Thursday, August 22, 2019

adversity

In the last few days...
I have purchased 7 dozen school supplies.
I have pulled 900 weeds.
I have cooked and cleaned, prepped clothes and mated socks.
I felt for about one second I might be slightly ahead of this school year.
Then I saw this dad-gum leaking gutter and I knew, behind those school supplies comes 500 homework assignments and more than a handful of teary nights. Behind those weeds come 5000 more and after those meals come a thousand dishes along with more socks that can’t stay married to their mates.
And instead of done, I felt undone. I looked at that gutter and debated finding tape but realized my stock of scotch would do nothing but irritate the life out of me. I watched how every living thing around that leak looked happy and healthy, healthier than most of the plants in my yard.

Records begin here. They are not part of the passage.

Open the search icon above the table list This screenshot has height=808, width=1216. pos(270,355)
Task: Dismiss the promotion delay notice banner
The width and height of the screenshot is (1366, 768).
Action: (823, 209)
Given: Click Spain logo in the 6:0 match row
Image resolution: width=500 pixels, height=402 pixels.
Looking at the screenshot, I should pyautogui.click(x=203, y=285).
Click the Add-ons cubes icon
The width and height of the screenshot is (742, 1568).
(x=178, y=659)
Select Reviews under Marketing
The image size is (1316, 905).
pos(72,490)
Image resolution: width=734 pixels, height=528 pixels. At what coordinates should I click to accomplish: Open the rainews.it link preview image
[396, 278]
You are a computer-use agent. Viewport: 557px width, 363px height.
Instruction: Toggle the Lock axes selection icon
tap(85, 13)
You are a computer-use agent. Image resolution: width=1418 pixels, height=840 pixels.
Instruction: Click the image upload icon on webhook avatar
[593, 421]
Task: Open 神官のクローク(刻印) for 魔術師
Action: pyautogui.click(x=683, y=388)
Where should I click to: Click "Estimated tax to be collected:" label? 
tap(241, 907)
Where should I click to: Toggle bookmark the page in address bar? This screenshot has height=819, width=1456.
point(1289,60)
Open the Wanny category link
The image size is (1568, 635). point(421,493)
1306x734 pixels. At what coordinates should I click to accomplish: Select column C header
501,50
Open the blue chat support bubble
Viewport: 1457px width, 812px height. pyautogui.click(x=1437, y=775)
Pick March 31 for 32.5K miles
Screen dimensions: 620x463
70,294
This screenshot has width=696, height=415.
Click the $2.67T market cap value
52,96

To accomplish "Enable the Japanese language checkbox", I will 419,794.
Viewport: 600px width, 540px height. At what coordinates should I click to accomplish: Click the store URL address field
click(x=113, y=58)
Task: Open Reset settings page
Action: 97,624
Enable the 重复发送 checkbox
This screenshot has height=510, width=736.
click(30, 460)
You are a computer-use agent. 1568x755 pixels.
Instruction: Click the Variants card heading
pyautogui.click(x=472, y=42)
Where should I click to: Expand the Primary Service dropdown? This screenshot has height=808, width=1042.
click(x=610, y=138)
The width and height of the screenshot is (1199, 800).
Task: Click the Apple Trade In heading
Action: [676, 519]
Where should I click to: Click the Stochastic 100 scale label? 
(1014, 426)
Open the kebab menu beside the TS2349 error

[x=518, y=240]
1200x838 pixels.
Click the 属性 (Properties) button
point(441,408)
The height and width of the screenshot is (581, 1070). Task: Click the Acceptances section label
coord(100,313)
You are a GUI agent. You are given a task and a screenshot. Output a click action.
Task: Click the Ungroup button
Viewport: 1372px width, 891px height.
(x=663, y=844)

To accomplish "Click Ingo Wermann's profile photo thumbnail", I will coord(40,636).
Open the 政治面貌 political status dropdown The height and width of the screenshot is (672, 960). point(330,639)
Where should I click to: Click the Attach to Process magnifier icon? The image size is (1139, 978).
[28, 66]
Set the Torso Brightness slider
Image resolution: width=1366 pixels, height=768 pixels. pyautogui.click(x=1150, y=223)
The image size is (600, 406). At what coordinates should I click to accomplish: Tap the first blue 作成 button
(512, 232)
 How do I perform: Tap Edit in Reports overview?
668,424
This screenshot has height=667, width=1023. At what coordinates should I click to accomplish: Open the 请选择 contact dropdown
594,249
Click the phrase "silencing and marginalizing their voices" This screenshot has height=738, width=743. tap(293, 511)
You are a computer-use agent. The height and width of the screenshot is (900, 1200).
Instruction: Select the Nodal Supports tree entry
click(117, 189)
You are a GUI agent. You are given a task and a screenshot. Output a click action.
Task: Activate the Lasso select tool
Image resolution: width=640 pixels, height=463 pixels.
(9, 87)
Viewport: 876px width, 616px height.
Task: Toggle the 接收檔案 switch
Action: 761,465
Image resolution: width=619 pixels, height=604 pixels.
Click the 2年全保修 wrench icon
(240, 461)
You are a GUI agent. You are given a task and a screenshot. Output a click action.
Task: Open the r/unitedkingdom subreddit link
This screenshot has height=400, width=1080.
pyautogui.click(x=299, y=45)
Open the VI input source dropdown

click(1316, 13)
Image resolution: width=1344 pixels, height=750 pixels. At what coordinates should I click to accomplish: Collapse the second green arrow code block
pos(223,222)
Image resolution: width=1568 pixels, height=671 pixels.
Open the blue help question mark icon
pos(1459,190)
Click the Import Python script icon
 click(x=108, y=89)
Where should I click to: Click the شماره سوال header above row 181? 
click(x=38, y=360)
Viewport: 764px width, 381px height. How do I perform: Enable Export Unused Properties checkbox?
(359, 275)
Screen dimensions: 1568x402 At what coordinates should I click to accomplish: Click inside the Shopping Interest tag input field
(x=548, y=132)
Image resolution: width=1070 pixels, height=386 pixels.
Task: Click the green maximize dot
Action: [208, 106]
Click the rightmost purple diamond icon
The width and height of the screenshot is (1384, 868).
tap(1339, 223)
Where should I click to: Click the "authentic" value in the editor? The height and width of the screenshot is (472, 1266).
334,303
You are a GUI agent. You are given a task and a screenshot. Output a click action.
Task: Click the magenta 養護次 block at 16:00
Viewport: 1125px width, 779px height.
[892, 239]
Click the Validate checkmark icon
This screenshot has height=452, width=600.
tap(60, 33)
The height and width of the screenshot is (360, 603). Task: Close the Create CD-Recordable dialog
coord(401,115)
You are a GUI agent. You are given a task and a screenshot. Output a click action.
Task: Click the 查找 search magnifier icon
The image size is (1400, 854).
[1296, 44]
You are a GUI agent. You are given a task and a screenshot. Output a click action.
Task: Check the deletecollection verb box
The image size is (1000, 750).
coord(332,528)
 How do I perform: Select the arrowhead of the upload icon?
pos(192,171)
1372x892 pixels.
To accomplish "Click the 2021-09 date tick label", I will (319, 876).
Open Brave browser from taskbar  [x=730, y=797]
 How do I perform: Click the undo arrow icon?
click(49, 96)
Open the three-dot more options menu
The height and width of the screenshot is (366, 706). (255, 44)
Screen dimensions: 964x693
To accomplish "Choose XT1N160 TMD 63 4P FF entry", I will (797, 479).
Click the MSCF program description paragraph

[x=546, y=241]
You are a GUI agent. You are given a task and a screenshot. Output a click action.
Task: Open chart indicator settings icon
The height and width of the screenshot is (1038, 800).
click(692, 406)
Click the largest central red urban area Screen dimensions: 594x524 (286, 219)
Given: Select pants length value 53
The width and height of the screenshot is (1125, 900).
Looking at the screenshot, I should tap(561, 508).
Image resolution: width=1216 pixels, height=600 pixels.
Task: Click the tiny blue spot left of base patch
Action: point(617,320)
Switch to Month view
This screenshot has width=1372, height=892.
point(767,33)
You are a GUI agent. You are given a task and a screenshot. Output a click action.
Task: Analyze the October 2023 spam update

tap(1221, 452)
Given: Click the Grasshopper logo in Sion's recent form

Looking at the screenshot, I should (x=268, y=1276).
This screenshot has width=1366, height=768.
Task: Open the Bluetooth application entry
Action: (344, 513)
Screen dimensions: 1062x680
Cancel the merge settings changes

I realized that what seemed completely broken in my eyes seemed to find function and purpose. 
Perhaps that is the way with broken. As Job wondered, shall we only accept good from God? Good is so much easier. It feels like blessing and fun and abundance and joy.
Adversity feels empty and hard and compels me to push back and pull in. I talk to God a lot more when my eyes leak tears and my heart lacks faith. Leaking gutters. Gutted hearts. Sometimes being empty brings the grace of broken and the glory of surrender.